Overview
I have rewritten the specification from Darwen (2006) in Z using the conventions in Lightfoot (2001). I was going to use ISO/IEC (2002) but I found it hard going.
Note: This document was originally reliant upon MathML for the equations and UniCode for the special characters. However, Google Sites gave me issues with MathML. I tried coverting the more complex MathML expressions into PNG images because Google Sites, but this made the page difficult to edit. I ended using Unicode for the mathematical symbols, and have removed all of the MathML.
Design
Conversion of Darwen's Specifications
I shall attempt to convert Darwen (2006) into Z.
Types
The types are derived from the database (sub)schema (Darwen 2006, slide #11).
[JOB_NAME] | the set of all possible names of jobs |
[PERSON_NAME] | the set of all possible names of persons |
[SALARY] | the set of all possible salaries |
The values of the ID column are assumed to be natural numbers ( ℕ ). No special type is considered necessary. If the design is extended to include other ID columns, then I would set up types for these kinds of columns in order to enforce strong typing.
The choice of different types for the NAME and JOB columns is essential for strong typing.
The introduction of a type for the SALARY column allows the introduction of special constraints during physical design.
System State
The sets are derived from the database (sub)schema tables (Darwen 2006, slide #11), with the constraints from (Darwen 2006, slide #12). I have called the set name the same as the table name.
PERS_INFO | |||
CALLED : ℙ(ℕ × PERSON_NAME) DOES_JOB : ℙ(ℕ × JOB_NAME) EARNS : ℙ(ℕ × SALARY) JOB_UNK, UNEMPLOYED, SALARY_UNK, UNSALARIED : ℙℕ |
|||
#dom CALLED = #CALLED #dom DOES_JOB = #DOES_JOB #dom EARNS = #EARNS dom CALLED ⊆ dom DOES_JOB ∪ JOB_UNK ∪ UNEMPLOYED dom DOES_JOB ∩ JOB_UNK = ∅ dom DOES_JOB ∩ UNEMPLOYED = ∅ UNEMPLOYED ∩ JOB_UNK = ∅ dom DOES_JOB ⊆ dom CALLED JOB_UNK ⊆ dom CALLED UNEMPLOYED ⊆ dom CALLED dom CALLED ⊆ dom EARNS ∪ SALARY_UNK ∪ UNSALARIED dom EARNS ∩ SALARY_UNK = ∅ dom EARNS ∩ UNSALARIED = ∅ UNSALARIED ∩ SALARY_UNK = ∅ dom EARNS ⊆ dom CALLED SALARY_UNK ⊆ dom CALLED UNSALARIED ⊆ dom CALLED |
I have described the two (2) column table as a mathematical relation (a set of ordered pairs derived from the Cartesian product of two (2) sets).
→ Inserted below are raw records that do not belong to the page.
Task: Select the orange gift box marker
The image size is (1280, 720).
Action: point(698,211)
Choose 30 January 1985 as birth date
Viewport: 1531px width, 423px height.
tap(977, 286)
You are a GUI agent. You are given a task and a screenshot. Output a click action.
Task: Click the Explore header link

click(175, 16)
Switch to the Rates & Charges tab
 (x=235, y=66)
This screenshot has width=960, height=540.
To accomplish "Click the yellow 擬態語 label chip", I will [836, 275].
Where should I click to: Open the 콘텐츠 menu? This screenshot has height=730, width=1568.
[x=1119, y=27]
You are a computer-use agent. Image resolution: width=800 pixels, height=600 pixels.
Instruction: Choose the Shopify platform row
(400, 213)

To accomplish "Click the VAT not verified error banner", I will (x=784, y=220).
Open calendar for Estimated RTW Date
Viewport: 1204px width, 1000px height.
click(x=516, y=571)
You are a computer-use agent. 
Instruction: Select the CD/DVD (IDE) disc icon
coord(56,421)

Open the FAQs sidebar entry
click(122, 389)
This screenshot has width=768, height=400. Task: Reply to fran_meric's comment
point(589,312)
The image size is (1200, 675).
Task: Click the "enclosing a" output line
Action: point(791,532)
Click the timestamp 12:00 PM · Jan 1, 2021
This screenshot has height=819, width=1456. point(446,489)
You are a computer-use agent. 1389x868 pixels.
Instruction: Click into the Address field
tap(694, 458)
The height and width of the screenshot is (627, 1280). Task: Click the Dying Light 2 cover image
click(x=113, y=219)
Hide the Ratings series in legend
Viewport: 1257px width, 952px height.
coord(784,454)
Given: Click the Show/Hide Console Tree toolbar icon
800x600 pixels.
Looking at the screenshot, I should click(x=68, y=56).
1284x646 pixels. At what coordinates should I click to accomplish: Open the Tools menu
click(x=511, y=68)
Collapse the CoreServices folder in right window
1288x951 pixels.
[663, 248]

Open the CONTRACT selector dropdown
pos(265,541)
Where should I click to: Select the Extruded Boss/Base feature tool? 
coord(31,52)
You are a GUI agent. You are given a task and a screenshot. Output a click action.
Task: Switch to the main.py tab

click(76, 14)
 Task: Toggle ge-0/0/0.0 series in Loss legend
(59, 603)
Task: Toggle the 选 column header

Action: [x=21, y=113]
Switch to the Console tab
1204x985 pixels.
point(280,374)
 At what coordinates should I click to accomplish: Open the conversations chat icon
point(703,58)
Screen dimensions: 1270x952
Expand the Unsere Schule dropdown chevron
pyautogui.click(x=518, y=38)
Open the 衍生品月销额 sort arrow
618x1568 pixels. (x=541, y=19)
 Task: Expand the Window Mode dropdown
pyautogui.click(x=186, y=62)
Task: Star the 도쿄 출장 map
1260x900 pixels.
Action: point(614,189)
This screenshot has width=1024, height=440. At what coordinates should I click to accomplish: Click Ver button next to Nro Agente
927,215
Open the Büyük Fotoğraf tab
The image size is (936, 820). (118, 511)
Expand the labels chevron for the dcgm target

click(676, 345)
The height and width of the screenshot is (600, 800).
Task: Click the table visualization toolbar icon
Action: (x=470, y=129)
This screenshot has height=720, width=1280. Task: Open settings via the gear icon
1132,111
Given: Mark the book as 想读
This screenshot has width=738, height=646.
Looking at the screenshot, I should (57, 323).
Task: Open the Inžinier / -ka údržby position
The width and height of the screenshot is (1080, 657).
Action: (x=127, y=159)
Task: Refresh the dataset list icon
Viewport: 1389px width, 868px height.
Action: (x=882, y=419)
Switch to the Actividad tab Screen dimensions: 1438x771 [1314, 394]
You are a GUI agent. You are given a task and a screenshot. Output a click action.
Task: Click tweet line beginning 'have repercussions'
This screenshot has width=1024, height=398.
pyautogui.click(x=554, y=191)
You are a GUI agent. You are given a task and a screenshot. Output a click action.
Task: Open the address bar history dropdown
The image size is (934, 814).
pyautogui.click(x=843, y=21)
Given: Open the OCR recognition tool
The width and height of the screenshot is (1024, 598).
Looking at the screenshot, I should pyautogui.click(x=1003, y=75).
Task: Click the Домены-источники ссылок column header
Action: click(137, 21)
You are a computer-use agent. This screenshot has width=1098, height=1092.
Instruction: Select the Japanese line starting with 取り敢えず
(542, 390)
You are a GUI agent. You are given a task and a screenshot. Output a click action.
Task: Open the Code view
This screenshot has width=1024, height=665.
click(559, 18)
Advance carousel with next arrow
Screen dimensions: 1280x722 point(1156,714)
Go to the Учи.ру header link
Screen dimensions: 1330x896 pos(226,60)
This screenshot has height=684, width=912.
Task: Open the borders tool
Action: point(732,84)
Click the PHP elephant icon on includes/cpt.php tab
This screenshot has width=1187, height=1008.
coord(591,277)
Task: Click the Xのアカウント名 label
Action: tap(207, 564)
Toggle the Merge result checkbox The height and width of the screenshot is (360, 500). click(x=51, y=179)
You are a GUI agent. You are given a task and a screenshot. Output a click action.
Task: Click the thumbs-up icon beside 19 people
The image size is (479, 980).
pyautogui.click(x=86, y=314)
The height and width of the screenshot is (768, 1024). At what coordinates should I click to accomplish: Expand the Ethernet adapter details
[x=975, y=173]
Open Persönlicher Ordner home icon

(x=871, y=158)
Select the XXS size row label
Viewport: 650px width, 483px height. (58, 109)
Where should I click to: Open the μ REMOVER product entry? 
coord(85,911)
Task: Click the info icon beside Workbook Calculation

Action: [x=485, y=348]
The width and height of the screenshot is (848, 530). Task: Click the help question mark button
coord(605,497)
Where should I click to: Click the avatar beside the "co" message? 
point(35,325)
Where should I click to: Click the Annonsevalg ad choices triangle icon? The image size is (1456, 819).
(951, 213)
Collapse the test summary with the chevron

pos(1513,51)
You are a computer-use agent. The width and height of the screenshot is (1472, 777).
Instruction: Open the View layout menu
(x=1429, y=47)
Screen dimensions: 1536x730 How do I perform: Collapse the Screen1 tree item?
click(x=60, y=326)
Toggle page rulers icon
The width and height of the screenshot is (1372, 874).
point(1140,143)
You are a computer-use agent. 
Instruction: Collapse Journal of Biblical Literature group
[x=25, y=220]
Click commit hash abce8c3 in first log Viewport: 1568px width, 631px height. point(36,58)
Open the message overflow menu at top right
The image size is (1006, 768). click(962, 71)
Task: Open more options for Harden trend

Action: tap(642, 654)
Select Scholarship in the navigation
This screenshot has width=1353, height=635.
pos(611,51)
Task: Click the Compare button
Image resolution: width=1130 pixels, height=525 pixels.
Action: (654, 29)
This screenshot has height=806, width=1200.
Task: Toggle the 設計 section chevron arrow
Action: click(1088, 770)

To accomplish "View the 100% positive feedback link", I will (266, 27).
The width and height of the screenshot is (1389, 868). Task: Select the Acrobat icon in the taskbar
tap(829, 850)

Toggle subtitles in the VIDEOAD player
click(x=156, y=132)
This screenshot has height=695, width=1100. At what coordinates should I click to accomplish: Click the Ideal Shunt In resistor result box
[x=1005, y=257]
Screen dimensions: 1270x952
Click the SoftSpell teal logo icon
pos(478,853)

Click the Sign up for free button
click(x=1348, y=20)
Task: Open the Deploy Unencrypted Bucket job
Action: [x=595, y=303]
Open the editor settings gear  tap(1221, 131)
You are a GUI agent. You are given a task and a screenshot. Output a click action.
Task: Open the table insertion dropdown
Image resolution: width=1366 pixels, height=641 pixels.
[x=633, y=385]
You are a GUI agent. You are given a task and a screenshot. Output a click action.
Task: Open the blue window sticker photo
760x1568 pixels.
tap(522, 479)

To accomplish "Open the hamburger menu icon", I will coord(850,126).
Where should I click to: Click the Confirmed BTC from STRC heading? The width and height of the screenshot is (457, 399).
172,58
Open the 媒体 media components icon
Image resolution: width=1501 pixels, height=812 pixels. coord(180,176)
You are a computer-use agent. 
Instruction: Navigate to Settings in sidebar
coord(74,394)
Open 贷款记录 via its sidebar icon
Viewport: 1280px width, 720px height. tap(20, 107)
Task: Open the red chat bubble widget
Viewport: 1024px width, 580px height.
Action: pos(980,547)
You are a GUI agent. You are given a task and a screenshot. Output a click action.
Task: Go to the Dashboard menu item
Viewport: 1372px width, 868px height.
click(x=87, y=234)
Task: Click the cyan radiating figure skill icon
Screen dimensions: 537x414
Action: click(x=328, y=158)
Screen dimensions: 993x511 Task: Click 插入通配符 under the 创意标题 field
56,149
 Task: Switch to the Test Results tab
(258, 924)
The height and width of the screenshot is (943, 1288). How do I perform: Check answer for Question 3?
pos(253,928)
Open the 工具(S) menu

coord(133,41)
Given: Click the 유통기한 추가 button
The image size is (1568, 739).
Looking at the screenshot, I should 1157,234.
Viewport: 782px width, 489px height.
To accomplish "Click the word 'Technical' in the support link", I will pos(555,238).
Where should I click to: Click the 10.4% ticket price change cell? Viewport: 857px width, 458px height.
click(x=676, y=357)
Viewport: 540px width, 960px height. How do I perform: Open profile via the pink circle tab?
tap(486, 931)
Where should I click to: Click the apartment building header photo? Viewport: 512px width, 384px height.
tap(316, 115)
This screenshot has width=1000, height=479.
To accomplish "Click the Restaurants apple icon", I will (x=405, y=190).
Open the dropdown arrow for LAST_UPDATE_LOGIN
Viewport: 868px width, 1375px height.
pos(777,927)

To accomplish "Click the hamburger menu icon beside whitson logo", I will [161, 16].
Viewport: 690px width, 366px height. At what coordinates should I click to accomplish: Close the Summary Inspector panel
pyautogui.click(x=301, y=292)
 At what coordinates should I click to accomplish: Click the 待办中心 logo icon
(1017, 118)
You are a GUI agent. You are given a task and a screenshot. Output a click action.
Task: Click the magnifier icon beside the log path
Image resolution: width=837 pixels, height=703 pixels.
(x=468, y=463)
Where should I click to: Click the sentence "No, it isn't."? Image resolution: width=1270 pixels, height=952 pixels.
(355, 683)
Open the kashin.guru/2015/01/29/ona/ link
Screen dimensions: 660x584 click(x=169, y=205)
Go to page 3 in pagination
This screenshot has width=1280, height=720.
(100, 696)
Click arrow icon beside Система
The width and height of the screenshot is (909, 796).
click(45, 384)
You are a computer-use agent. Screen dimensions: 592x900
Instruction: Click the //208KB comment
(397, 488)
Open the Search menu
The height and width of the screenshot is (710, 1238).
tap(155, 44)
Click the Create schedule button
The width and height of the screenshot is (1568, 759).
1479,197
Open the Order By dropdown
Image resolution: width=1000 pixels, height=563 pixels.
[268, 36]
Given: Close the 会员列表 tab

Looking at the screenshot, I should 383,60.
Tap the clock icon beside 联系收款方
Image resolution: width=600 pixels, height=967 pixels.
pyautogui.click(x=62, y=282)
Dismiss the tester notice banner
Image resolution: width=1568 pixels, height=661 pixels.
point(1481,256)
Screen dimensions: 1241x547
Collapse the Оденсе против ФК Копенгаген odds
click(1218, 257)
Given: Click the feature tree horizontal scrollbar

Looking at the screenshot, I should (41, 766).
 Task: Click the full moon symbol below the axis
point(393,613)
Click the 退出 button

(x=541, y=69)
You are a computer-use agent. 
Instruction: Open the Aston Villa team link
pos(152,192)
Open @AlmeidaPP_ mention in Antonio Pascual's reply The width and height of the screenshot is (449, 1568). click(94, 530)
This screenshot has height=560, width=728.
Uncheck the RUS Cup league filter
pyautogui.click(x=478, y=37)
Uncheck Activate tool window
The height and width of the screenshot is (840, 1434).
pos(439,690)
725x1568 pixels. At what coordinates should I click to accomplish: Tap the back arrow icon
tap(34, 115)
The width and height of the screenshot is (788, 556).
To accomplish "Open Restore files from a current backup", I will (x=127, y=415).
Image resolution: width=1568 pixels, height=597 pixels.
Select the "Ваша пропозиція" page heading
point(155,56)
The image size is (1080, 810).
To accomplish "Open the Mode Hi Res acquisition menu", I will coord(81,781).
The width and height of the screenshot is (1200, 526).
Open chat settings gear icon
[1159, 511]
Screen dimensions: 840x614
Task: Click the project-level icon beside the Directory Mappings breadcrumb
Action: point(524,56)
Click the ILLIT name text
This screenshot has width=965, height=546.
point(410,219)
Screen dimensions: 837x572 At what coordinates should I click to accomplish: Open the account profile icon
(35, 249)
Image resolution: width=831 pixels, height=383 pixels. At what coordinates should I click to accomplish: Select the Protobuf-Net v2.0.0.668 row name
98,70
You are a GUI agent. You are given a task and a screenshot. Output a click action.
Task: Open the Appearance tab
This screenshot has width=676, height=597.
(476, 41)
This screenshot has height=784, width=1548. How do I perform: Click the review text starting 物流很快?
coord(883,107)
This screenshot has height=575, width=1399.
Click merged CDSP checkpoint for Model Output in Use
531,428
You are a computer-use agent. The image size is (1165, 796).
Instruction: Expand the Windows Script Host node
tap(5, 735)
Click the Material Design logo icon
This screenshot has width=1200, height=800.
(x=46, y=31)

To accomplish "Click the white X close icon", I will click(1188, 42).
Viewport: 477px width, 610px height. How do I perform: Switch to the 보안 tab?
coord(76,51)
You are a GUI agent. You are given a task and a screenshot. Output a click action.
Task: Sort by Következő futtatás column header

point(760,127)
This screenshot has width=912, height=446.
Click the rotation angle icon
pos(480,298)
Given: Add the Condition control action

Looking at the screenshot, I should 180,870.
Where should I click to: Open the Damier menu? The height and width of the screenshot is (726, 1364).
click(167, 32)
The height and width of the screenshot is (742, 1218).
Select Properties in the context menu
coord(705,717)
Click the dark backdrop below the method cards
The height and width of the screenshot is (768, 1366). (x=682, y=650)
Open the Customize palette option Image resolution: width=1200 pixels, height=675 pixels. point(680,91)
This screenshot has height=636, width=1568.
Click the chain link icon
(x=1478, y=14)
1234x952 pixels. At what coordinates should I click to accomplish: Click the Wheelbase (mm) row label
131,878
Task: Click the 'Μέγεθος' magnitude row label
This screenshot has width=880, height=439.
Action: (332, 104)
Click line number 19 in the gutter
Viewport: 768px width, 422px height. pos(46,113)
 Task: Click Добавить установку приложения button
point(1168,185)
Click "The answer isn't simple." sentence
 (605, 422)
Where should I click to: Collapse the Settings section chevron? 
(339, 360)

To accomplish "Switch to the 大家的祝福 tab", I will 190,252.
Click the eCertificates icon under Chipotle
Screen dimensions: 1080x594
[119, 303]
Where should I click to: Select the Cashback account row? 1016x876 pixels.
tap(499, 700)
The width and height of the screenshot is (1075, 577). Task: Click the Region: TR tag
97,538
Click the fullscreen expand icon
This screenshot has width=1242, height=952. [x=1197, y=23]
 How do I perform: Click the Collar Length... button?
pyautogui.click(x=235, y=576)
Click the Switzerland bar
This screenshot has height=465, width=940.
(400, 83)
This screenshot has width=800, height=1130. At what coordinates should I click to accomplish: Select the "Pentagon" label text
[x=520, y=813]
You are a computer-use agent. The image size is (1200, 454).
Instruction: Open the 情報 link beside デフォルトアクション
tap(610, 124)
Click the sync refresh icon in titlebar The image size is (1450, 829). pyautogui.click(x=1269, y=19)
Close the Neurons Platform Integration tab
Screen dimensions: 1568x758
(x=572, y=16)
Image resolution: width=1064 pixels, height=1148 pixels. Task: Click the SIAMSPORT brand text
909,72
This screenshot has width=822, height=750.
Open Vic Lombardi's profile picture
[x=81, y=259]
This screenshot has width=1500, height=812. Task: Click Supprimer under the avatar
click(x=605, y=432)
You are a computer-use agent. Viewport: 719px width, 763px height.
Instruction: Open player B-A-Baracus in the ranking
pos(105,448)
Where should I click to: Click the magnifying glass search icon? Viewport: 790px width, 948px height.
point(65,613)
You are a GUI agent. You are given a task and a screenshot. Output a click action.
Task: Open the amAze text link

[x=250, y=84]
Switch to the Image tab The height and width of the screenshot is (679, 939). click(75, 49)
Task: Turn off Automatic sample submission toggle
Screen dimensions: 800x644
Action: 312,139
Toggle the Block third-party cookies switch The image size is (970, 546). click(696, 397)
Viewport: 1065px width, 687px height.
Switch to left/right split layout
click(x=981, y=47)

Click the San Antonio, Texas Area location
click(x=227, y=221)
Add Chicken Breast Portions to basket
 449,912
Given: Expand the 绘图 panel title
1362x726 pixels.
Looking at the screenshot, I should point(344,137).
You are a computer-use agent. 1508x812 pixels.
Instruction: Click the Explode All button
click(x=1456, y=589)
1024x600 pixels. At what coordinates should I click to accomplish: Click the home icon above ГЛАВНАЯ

Constraints such as #dom CALLED = #CALLED are how I represent the Primary Key constraints. I have assumed that Darwen (2006, slide #12) meant to include Primary Key constraints for the other two (2) tables.
I hope it is obvious that the other constraints translate directly in the formulae given.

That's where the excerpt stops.